PORTAL (6 of 6): Home

It was December 31, the last day of 2019, and Riley Harris was back at the party in Brisbane. The house will flooded with pulsating lights and music blared from the DJs stand.

She blinked, taking in the world around her. She had thought she would die when stepping off that cliff, but here she was.

She was back.

Oh snap! She was back!

She fished out her phone from her pocket. It read 11:52pm.

Shannon tapped her shoulder. “Hey, girl friend!” She had arrived with the shots. “Where’ve you been?”

Riley collected her glass, studying her friend. “Shannon?”

Shannon cocked her head. “Please tell me you haven’t tried the good stuff yet.”

She wasn’t flickering. Riley reached out to touch her arm. She was real! “I’m actually back!!!”

She dropped her glass and embraced Shannon, jumping with glee.

“Shannon, I’m back!!!”

Shannon pulled away, picking her steps among the shattered glass at her feet. “OK, I’m completely freaked out now.”

“Shannon, what time is it?”

“What time is it? Are you OK in the head, Riley?”

Riley didn’t know where to begin. She didn’t know how to begin.

She hurried away, feeling the mass of humanity around her. They were all real.

It wasn’t until she eventually made her way out of the building that she could actually breathe fresh air. There were fireworks in the distance, and music from different buildings all around. Ah, how she had missed the feeling of the breeze on her skin. Back in the Timescape the air was still.

Shannon was not far behind. “Riley, where’re you going?”

“I’m sorry, Shannon. It’s just … all of this is so real.” She raised her hands to feel the breeze.

“OK, I don’t know what Todd put in your drink but you’re high out of your mind, girl. Now you’re going to sit down right now and get a hold of yourself—“

Riley grabbed her hands. “Shannon, Shannon, look at me. I am not high. I just … I feel alive for the first time in a long time.”

Shannon smiled. “I did tell you the party will get you out the dumps, didn’t I?”

Riley knew it wasn’t the party, but she didn’t know how to frame it. “Shannon I’ve needed help for so long.”

“Yeah, we tell you that all the time. You’re sick in the head, but we love ya. This New Year, we’ll make sure there’s no time to think too hard on all the trash that’s bothered you, alright Riley?”

She shrugged. “I, uh … I think I’m just going to sit outside here for a while.”

Shannon frowned. “Why don’t I feel OK about that?”

“I’m not going anywhere, Shan. Look into my eyes. I am fine. I just want some … fresh air.”

Shan actually stepped closer. “There’s a first. Usually you’re the party animal and I’m the sane one.”

“Go have fun, Shan. I’ll be right here.”

“Alright!” Shannon stepped toward the door. “Come in soon, OK?”

She nodded. “Now go!”

Riley sat on the doorstep, staring into the sky. It was so good to see lights again.

But she still had questions. Had all of that really happened? Had she been hallucinating? She knew she hadn’t. She just didn’t know where to go from here.

“God,” she said. “I still don’t know if you really are there. But if You are, they say you can heal me of what has hurt me. I admit, I have carried this pain all this time. I’m really not sure if you are listening. But now I know there is so much more going on than meets the eye. If you really have healing for me, I want that. I want it. If You’ve got something better for me, I really want to know You.”

——

It was December 31, the last day of 2019, and Tolu was back in the car, on the way to church.

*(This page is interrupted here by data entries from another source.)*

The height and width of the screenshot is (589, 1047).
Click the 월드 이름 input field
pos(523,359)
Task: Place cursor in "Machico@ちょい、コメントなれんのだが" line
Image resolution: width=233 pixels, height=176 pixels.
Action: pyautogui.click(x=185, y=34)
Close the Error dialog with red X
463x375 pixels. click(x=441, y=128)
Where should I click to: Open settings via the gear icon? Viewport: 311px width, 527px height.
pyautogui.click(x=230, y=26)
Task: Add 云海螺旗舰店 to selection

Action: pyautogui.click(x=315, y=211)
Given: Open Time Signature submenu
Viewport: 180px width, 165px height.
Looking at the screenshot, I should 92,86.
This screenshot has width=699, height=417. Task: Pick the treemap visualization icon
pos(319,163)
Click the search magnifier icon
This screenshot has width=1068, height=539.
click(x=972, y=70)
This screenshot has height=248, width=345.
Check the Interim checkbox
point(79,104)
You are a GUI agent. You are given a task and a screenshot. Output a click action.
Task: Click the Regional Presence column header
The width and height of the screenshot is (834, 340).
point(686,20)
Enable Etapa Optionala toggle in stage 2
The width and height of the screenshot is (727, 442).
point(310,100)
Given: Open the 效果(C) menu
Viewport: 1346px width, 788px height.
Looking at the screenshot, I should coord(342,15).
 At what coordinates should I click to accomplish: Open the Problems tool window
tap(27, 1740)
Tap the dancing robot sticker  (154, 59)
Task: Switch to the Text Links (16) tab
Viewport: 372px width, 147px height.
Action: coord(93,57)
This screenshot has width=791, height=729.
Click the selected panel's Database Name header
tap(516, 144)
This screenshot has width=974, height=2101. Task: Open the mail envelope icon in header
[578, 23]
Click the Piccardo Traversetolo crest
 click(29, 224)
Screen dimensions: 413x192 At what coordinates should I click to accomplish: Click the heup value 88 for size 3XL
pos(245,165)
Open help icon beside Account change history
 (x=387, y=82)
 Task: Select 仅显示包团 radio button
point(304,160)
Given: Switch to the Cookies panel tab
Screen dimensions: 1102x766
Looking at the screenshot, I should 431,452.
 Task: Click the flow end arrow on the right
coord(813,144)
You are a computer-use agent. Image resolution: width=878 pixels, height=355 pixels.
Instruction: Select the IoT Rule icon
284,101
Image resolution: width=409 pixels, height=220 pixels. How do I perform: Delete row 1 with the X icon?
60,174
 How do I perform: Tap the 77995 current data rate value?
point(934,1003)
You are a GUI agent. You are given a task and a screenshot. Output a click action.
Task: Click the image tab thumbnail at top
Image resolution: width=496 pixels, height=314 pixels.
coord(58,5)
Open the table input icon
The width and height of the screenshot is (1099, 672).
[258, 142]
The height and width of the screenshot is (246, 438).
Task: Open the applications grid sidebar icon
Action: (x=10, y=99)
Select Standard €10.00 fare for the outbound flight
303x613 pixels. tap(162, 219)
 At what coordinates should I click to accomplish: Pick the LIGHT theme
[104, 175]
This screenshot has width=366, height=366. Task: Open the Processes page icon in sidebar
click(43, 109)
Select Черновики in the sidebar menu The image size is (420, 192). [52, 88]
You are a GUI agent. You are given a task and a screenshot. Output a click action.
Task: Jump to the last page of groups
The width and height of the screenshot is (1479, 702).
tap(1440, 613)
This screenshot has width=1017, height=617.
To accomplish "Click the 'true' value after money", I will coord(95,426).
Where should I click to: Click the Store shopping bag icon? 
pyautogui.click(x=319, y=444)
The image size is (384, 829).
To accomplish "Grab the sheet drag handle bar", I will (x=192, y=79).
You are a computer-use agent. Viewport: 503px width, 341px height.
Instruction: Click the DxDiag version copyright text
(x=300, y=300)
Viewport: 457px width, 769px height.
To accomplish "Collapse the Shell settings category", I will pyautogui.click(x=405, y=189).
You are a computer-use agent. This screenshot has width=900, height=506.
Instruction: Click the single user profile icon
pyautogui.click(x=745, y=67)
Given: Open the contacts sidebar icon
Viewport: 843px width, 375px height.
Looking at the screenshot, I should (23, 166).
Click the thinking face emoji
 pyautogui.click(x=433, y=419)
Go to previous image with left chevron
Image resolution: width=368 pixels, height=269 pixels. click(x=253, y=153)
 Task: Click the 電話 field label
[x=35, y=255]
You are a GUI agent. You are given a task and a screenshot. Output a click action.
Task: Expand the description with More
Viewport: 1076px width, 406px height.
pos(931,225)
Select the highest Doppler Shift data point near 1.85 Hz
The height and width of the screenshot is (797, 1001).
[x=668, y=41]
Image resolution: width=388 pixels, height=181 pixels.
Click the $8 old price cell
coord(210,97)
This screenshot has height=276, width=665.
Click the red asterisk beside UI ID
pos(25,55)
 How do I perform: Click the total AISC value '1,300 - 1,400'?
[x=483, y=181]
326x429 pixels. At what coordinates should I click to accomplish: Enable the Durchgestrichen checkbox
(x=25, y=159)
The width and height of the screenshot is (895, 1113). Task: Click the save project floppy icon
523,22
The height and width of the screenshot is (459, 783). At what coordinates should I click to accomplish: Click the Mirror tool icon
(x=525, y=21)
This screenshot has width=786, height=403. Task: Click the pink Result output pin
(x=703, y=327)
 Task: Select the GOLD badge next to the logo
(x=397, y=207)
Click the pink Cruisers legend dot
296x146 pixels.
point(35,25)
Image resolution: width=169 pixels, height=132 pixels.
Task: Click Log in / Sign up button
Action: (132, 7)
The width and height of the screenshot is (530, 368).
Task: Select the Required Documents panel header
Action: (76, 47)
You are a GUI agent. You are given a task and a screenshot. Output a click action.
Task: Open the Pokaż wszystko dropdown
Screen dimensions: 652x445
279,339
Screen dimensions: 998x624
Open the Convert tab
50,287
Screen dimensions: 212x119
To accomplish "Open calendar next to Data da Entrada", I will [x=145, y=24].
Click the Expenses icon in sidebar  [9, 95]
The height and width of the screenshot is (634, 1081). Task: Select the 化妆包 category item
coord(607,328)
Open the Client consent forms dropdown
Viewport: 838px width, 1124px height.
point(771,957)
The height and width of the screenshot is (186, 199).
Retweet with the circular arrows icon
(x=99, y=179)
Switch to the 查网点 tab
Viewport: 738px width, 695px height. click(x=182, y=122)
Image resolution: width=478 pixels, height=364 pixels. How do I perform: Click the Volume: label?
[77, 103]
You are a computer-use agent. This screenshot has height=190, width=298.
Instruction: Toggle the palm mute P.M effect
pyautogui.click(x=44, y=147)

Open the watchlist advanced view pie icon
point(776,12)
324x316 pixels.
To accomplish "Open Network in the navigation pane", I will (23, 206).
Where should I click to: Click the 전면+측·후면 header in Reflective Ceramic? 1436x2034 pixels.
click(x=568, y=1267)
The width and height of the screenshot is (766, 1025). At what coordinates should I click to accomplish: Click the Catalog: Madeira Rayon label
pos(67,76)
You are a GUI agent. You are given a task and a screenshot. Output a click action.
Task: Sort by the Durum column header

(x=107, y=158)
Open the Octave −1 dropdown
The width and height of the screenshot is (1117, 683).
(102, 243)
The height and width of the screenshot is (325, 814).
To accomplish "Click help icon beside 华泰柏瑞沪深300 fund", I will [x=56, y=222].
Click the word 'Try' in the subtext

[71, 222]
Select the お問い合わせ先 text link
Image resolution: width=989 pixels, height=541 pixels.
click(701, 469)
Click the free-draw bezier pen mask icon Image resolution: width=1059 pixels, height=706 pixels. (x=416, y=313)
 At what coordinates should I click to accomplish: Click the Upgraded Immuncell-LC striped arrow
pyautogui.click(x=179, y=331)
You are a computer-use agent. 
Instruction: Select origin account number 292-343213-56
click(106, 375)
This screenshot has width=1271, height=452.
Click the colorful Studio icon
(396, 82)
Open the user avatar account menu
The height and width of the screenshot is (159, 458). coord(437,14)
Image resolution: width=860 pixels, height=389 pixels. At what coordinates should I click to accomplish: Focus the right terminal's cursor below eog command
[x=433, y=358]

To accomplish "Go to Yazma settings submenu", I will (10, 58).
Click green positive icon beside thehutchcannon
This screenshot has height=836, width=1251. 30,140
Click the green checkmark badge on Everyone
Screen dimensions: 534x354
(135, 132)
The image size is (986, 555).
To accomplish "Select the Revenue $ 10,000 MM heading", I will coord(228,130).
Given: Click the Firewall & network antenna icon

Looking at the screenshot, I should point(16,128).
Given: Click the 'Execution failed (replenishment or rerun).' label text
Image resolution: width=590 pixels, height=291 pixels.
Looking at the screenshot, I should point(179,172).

The phone was in his hands, and his parents were in front.

I’m home! I’M HOME!

He was so overcome, he didn’t know what to say. He just reached over around his Mum’s seat and hugged her.

Thank you, God. Thank you!

Mum was shocked. “Ah-ah, Toluwanimi? Sho wa okay bayii? (Literally, ‘Are you OK?, but contextually, ‘Are you OK in the head?!’)”

“I’m just happy to see you again, Mum!”

She actually didn’t know how to respond at first. “Aw, my boy. I don’t know how God blessed me with a gift like you.”

Out of the corner of his eye he noticed his father smile.

“I love you too, Dad!”

“Hey, hey, don’t even try and touch me now,” Dad warned as he drove. “Nonsense. I’m still not buying that shoe for you.”

Mum turned to him. “Ah-ah, Honey! Appreciate your son, jo!”

“It’s alright, Dad,” he said. “The shoe is the last thing on my mind right now. I’m just happy to be back … here with you.”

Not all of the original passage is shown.